Text provided:
+++++

The Alliance also advocated for a “notice and staydown” system, asserting that “[c]ompanies that build digital services and unleash them into the world have a basic responsibility to know their own product, pay attention to how it is used, and take basic, effective steps when they are warned of problems.” They further expressed that individual creators do not have the means to police large-scale global networks in a systematic way and when artists do find unlicensed copies of their work online, they should only have to report it one time and then have assurance that the network carrying it will address the problem.
In addition, the ARA said that, under the current regime, where artists have the sole responsibility to monitor platforms for unlicensed uses of their work, “it is vital that high-volume access to network information, seamless and cost-free [application programming interface (API)] connections and simple bulk reporting mechanisms be provided.” The ARA noted that it is necessary for large corporate creative organizations to have access to tools “equal to the size and scale of the platforms they are burdened with monitoring,” but also asserted that “monitoring and reporting tools must also scale down and be available in a usable, efficient form for individual artists and creators, much as affordable content moderation systems are already available to small and medium sized internet companies and app developers.”

+++++

The data:
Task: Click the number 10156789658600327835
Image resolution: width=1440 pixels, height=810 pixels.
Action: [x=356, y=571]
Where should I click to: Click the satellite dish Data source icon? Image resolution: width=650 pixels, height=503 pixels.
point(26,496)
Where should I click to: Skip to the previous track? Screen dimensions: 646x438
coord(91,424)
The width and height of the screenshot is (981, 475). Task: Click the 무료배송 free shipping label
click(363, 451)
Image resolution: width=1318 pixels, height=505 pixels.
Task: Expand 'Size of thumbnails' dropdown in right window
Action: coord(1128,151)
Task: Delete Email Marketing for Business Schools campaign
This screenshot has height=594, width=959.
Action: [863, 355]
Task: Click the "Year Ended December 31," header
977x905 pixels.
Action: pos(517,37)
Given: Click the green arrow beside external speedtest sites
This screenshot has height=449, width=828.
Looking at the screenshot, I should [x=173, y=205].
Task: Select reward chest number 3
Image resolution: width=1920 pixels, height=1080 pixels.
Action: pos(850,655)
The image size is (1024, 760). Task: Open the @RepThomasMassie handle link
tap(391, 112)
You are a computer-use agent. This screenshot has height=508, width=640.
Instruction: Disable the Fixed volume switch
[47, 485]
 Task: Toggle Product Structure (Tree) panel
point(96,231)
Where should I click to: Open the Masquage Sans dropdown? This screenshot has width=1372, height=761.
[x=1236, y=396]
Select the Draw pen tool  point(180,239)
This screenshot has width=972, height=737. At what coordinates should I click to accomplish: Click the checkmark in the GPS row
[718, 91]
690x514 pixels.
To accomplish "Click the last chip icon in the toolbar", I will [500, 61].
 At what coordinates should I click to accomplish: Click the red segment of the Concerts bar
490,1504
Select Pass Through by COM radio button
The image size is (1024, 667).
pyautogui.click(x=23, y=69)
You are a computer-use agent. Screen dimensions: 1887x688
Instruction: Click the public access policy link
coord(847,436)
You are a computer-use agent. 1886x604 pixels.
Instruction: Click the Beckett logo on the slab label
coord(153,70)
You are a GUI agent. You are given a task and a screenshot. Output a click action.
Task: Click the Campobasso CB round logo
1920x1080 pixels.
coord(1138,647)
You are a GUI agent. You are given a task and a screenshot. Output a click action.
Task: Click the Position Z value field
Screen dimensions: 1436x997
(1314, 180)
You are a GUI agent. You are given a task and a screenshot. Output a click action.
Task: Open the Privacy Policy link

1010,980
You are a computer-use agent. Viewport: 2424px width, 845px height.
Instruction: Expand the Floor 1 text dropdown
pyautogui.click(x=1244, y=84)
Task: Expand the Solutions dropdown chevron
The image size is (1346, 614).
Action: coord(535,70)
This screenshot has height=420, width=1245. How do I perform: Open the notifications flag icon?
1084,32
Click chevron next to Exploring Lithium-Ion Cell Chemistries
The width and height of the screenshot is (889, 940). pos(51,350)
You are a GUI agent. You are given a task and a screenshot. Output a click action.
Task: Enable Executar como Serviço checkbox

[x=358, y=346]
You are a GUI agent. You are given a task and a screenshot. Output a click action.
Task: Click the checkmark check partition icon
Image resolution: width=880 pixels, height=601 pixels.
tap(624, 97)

+++++

Task objective: Write down the part of the passage on monitoring copyrighted work that starts with "The Alliance also" and goes on through "address the problem.". These records have no connection to the passage on monitoring copyrighted work.

Task solution:
The Alliance also advocated for a “notice and staydown” system, asserting that “[c]ompanies that build digital services and unleash them into the world have a basic responsibility to know their own product, pay attention to how it is used, and take basic, effective steps when they are warned of problems.” They further expressed that individual creators do not have the means to police large-scale global networks in a systematic way and when artists do find unlicensed copies of their work online, they should only have to report it one time and then have assurance that the network carrying it will address the problem.